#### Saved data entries

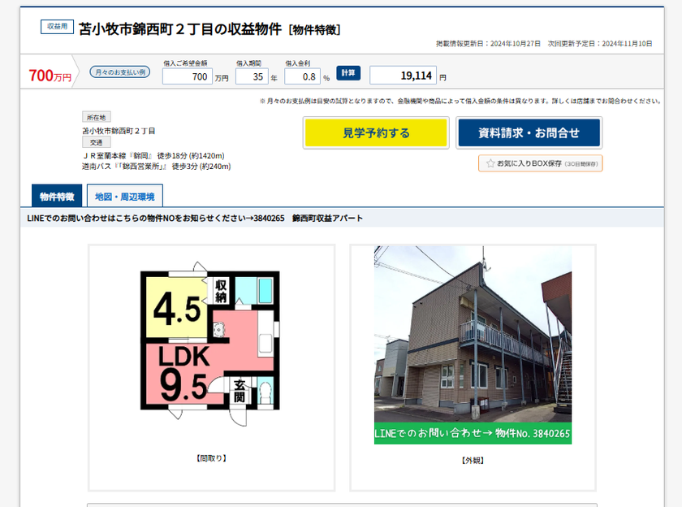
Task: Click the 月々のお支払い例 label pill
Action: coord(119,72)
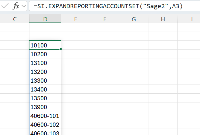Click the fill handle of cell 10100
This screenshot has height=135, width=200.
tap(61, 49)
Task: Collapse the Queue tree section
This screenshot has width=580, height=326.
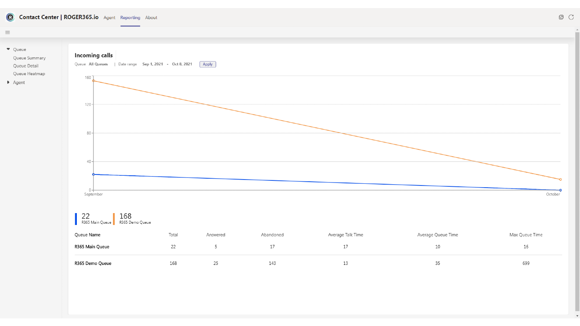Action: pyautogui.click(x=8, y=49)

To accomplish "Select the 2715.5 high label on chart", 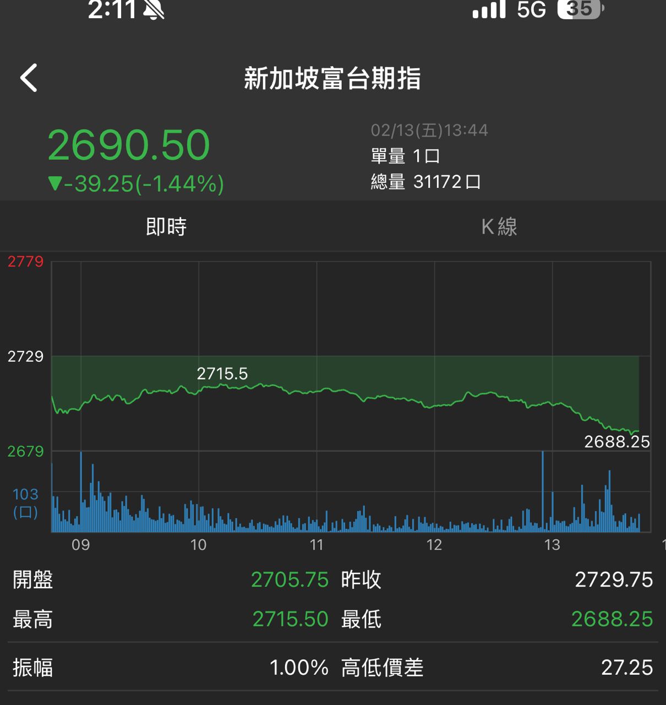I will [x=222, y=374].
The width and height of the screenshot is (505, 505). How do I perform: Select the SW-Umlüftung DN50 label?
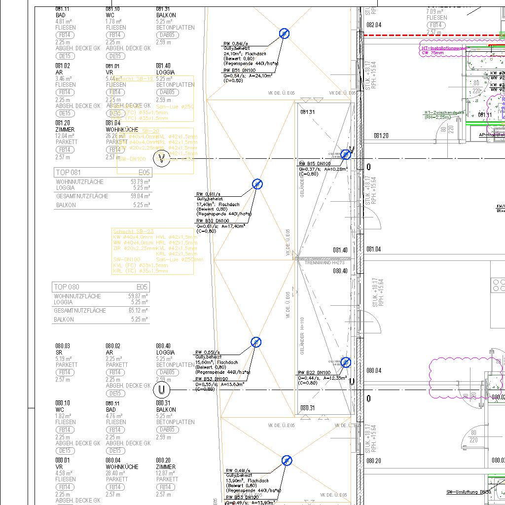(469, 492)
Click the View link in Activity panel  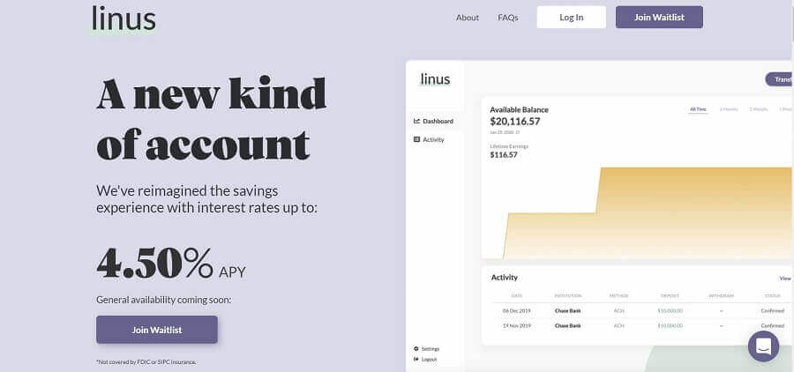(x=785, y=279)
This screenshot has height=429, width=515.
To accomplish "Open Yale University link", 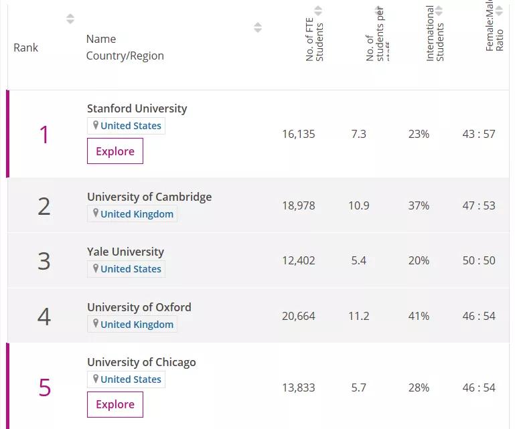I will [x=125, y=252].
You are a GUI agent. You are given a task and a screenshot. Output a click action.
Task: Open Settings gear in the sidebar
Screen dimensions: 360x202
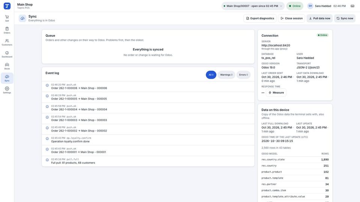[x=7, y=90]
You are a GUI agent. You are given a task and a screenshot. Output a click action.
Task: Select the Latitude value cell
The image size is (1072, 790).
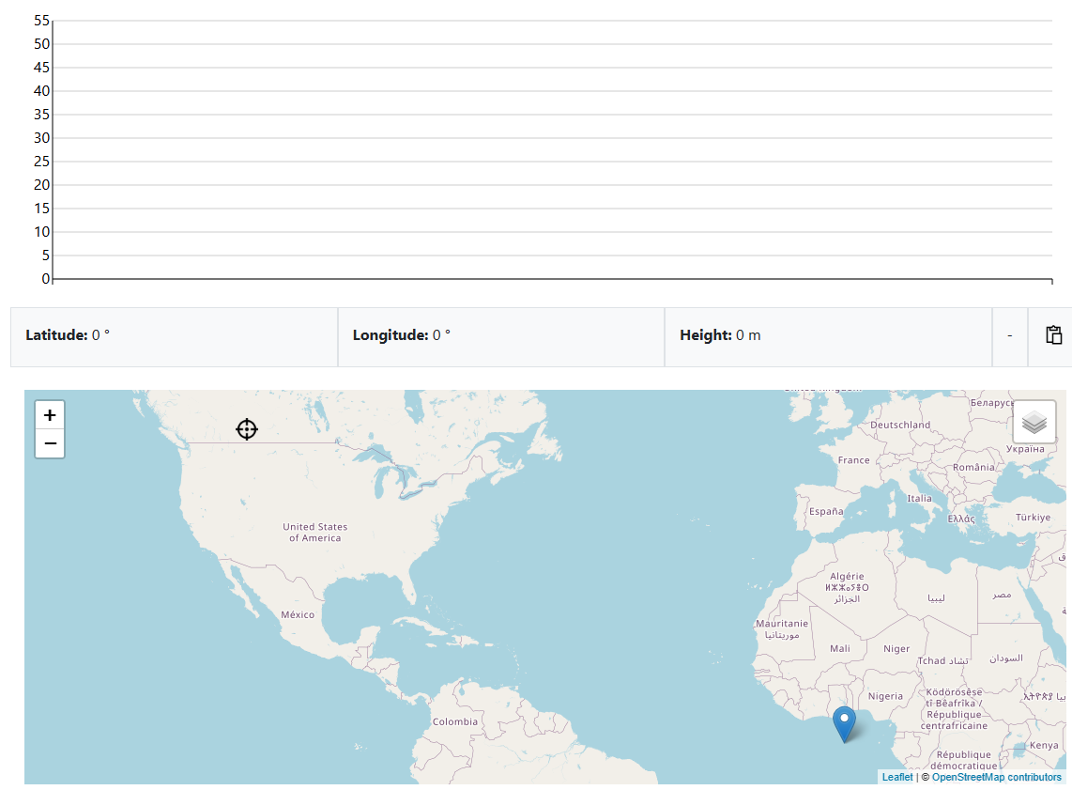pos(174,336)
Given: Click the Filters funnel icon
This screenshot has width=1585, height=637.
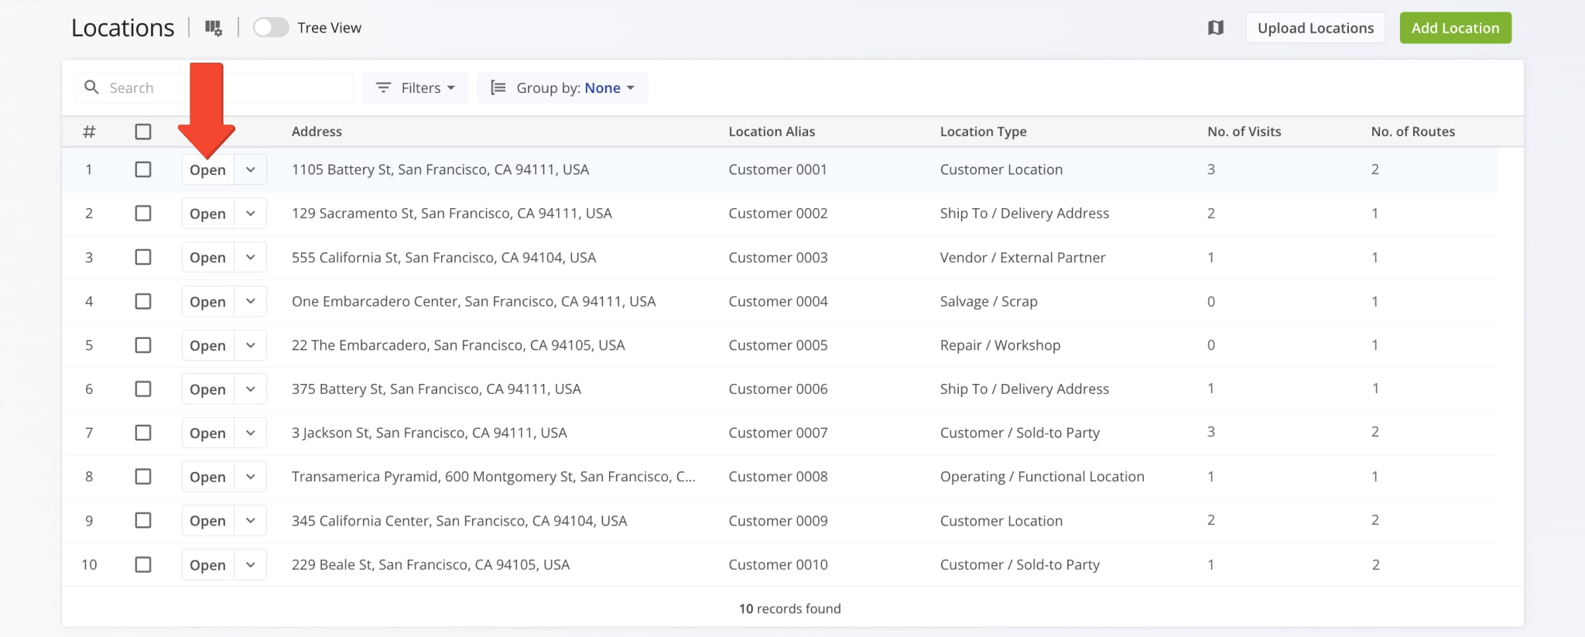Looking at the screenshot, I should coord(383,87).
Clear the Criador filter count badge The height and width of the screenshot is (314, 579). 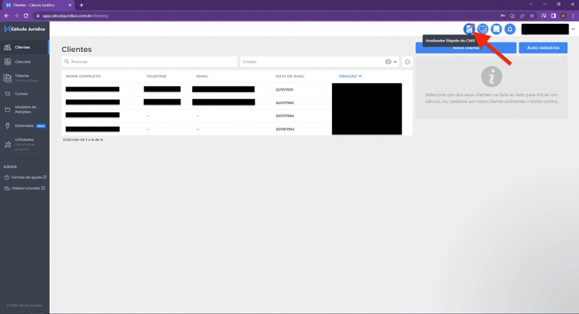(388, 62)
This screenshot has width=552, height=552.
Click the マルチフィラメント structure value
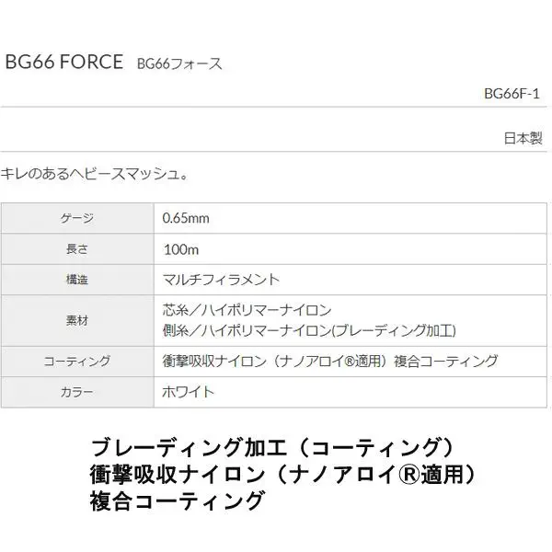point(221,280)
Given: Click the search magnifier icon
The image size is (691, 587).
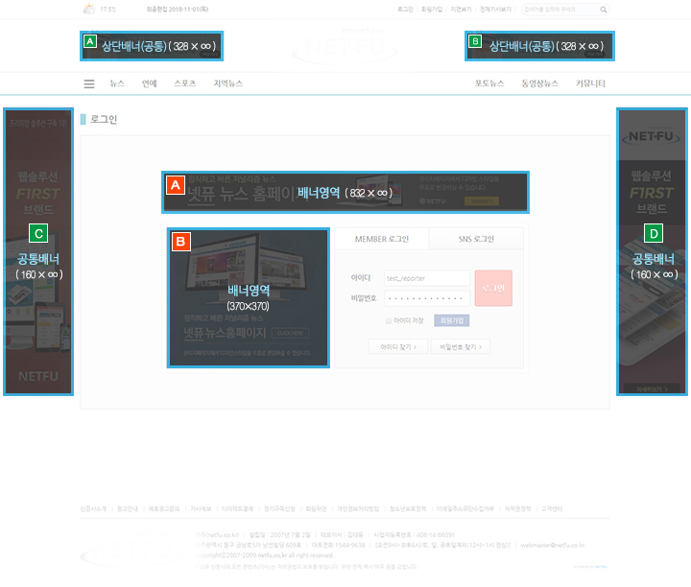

#### Prompt
Please retype the lines from the one containing "Given: Click the search magnifier icon" through the last line of the records above, exactly as written, and leave out any pictures.

#### Task output
Given: Click the search magnifier icon
The image size is (691, 587).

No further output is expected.